(Beginning of PASSAGE PROVIDED)
We had a project to migrate a Domino server from a dedicated host to new Virtual Machine (VM) host.  We typically don’t do much server administration.  Having migrated over a hundred Domino servers in my previous job, I didn’t think this would be any different than any other Domino migration.

The requirement for this project was a migration instead of a move.  The customer wanted a clean server install without any legacy installs from years of previous Domino installs, plus the new OS was newer and it was running 64 bit.  There were a couple of complications, the customer is running all of these services:  DAOS, Transaction logging, BES, Traveler, ReplicAction, SMTP.  Having all these services running on the one Domino server.  We decided to move BES to a new host and replace ReplicAction with another tool.
(End of PASSAGE PROVIDED)
WHAT IS REQUIRED
From the Domino server migration write-up, return the text between "The requirement for" and "with another tool.", inclusive, word for word.
(Beginning of SOURCE DATA)
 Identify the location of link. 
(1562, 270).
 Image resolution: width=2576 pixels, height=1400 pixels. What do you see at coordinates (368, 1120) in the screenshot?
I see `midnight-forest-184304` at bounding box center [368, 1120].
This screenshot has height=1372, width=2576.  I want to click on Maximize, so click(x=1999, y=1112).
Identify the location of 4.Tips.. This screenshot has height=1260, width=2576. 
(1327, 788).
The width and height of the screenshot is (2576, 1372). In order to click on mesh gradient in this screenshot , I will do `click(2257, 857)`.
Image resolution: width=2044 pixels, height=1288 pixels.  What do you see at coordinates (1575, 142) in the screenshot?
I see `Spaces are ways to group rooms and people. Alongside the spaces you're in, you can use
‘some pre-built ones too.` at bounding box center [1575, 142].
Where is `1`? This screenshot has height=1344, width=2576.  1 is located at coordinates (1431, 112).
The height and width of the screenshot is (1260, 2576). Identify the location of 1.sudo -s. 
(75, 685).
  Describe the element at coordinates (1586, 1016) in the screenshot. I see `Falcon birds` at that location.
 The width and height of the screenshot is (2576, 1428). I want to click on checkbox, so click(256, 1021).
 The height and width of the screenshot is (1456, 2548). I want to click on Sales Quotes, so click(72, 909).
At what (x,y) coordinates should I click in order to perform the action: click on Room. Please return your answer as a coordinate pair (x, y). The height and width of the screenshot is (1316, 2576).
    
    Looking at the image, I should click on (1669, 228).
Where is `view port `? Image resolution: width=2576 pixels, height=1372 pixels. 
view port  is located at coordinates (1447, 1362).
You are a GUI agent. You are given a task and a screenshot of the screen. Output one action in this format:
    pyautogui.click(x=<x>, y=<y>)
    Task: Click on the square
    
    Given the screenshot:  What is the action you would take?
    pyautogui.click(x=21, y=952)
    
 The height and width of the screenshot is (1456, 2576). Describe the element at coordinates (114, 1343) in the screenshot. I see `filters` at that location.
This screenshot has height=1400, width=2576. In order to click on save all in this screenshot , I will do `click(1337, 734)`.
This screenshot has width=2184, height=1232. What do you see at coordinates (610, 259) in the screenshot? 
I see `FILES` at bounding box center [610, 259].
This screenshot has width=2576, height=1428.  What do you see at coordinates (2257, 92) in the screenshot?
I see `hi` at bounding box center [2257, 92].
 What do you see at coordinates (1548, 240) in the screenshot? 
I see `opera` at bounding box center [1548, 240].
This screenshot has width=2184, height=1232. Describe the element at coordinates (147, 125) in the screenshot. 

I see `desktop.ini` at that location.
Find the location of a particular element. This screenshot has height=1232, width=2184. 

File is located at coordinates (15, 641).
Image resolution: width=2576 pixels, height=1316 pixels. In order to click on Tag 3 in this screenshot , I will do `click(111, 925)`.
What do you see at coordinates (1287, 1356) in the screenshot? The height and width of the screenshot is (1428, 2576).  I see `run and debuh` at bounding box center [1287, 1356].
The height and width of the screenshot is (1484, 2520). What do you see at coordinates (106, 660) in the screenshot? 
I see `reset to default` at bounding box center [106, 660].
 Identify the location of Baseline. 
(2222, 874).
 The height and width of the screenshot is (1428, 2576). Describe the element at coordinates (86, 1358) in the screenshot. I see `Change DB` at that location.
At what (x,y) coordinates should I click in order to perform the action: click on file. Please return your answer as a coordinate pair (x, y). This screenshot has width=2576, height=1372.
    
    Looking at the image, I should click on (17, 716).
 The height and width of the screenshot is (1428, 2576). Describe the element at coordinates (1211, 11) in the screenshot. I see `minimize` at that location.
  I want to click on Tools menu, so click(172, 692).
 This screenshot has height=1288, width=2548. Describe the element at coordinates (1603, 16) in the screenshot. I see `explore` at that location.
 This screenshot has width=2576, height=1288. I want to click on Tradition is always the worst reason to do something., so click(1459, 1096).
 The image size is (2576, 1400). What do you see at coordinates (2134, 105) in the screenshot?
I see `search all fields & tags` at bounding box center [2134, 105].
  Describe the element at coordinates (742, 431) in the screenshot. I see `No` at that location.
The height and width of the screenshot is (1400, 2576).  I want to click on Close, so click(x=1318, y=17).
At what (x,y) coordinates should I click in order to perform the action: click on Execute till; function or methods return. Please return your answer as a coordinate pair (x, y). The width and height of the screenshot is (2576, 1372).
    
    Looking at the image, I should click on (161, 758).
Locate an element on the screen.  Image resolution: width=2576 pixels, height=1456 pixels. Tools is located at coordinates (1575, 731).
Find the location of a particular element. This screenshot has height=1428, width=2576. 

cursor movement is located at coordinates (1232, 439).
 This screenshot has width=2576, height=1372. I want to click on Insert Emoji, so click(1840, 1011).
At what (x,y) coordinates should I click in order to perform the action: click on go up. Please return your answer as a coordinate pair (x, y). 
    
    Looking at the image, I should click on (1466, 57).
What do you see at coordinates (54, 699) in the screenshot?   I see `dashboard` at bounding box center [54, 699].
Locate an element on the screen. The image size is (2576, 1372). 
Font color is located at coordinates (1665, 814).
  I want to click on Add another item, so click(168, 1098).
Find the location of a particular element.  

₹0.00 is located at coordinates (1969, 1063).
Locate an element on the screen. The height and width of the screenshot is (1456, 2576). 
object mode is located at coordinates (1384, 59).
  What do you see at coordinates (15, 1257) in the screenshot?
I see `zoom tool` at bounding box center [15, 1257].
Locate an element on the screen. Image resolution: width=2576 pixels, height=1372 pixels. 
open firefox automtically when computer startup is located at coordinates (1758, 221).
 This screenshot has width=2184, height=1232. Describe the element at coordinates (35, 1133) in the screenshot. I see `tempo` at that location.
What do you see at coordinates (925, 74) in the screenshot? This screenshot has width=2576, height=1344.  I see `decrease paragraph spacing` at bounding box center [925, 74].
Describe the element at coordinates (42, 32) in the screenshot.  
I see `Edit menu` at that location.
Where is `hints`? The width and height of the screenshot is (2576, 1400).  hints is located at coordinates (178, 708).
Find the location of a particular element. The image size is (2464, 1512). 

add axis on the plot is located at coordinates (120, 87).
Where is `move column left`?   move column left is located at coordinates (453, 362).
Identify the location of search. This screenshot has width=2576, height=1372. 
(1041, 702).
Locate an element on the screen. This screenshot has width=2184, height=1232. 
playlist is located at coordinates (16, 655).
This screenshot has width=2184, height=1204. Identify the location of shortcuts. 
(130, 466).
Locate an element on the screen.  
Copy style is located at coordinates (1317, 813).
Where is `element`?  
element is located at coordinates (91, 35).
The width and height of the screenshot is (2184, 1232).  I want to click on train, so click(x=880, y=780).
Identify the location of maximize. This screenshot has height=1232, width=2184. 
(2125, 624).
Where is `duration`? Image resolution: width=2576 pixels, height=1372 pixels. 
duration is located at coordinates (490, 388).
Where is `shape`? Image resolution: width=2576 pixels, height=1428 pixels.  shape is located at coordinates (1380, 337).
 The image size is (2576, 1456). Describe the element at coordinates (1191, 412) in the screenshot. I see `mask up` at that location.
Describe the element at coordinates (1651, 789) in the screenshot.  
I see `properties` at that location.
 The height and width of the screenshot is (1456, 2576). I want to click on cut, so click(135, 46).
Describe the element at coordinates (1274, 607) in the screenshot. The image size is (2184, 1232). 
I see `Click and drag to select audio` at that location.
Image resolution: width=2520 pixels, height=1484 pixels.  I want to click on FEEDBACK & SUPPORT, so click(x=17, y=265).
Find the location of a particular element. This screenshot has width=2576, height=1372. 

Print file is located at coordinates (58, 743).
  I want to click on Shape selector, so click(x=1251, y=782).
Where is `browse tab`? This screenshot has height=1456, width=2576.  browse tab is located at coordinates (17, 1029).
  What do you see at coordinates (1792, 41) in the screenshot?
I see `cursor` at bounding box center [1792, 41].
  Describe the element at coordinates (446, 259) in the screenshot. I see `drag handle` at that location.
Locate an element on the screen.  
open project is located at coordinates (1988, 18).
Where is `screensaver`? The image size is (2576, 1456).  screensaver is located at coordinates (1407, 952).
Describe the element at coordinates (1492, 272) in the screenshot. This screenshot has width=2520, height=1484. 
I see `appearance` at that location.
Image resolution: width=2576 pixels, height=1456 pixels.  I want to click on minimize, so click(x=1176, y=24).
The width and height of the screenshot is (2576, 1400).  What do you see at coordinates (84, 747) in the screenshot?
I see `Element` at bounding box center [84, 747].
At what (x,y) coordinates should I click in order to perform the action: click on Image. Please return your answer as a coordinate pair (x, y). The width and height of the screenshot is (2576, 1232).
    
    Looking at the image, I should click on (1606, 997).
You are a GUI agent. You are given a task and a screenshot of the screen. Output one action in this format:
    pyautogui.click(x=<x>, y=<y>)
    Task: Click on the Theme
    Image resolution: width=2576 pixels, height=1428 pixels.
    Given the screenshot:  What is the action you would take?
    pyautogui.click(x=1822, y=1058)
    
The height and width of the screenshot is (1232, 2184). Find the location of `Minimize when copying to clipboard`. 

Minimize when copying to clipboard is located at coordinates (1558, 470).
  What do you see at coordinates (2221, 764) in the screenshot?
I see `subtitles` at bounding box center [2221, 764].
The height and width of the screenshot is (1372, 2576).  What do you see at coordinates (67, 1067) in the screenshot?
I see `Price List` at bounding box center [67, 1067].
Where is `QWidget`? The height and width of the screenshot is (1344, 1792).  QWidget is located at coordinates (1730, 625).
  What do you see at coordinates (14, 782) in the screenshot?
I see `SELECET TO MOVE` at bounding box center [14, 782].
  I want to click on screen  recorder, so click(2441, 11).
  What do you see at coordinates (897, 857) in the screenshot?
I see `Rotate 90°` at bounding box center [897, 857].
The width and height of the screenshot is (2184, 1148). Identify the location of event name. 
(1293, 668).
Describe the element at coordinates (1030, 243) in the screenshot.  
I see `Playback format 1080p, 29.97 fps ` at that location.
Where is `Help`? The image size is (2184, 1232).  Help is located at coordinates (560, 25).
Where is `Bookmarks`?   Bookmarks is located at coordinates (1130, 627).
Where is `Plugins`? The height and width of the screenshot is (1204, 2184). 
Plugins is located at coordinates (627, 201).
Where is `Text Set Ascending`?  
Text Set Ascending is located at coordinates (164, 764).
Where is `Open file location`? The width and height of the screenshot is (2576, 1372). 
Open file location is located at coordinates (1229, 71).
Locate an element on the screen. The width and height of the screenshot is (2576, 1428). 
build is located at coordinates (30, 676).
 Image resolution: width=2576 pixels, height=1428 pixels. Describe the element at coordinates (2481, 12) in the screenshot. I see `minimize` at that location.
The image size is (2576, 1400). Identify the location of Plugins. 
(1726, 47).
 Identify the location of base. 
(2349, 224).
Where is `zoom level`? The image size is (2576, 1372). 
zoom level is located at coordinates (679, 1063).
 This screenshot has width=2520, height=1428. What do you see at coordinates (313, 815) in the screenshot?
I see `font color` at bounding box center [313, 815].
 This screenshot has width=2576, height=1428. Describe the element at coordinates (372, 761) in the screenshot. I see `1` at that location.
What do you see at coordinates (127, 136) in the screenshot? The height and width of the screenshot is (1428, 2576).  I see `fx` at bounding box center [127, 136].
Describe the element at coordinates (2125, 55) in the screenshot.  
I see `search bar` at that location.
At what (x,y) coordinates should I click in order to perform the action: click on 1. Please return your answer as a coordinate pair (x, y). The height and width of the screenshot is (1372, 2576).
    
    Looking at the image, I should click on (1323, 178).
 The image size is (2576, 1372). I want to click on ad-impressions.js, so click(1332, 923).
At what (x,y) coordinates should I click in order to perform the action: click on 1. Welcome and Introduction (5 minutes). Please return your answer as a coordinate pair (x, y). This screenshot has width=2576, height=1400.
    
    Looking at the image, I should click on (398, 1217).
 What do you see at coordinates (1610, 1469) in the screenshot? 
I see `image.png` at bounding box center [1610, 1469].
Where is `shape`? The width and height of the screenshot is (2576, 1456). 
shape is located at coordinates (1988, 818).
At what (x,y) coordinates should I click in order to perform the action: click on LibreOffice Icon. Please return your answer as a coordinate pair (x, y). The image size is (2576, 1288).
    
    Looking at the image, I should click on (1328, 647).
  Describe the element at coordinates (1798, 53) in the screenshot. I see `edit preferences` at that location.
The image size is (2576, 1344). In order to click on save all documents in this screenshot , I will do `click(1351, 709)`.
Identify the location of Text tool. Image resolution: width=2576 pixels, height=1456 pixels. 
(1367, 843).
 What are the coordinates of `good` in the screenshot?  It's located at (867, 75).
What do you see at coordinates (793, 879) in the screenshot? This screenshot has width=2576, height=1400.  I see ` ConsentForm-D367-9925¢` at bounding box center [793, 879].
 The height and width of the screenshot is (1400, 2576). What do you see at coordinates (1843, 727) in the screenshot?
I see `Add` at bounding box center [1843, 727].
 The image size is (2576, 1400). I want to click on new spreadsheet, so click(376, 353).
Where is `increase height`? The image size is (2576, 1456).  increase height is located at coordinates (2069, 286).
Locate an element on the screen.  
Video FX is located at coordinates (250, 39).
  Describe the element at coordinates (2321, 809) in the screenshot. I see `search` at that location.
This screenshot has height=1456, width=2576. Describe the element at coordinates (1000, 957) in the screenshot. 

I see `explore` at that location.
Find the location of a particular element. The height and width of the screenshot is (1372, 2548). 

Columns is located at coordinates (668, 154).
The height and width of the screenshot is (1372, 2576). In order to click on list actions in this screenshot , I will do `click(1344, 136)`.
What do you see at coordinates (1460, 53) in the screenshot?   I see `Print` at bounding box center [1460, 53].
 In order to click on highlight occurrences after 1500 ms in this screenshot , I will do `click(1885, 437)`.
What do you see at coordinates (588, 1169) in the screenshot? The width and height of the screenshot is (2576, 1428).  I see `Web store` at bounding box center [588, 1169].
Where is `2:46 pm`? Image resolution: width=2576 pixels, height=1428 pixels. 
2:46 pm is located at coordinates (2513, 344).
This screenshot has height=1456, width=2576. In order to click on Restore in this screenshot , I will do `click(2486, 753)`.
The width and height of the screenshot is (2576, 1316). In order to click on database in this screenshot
(End of SOURCE DATA)
EXERCISE SOLUTION
The requirement for this project was a migration instead of a move.  The customer wanted a clean server install without any legacy installs from years of previous Domino installs, plus the new OS was newer and it was running 64 bit.  There were a couple of complications, the customer is running all of these services:  DAOS, Transaction logging, BES, Traveler, ReplicAction, SMTP.  Having all these services running on the one Domino server.  We decided to move BES to a new host and replace ReplicAction with another tool.